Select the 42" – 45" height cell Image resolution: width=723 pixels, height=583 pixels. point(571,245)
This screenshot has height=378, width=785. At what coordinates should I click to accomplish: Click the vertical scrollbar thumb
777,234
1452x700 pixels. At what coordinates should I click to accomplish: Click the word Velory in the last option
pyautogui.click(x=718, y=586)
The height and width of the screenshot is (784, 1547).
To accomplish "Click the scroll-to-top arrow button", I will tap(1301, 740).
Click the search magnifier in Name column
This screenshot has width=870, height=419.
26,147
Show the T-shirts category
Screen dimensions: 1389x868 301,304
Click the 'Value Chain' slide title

TASK PROMPT >> Having read the entries above, restate them all word for word.

EXERCISE RESULT >>
Select the 42" – 45" height cell Image resolution: width=723 pixels, height=583 pixels. point(571,245)
This screenshot has height=378, width=785. At what coordinates should I click to accomplish: Click the vertical scrollbar thumb
777,234
1452x700 pixels. At what coordinates should I click to accomplish: Click the word Velory in the last option
pyautogui.click(x=718, y=586)
The height and width of the screenshot is (784, 1547).
To accomplish "Click the scroll-to-top arrow button", I will tap(1301, 740).
Click the search magnifier in Name column
This screenshot has width=870, height=419.
26,147
Show the T-shirts category
Screen dimensions: 1389x868 301,304
Click the 'Value Chain' slide title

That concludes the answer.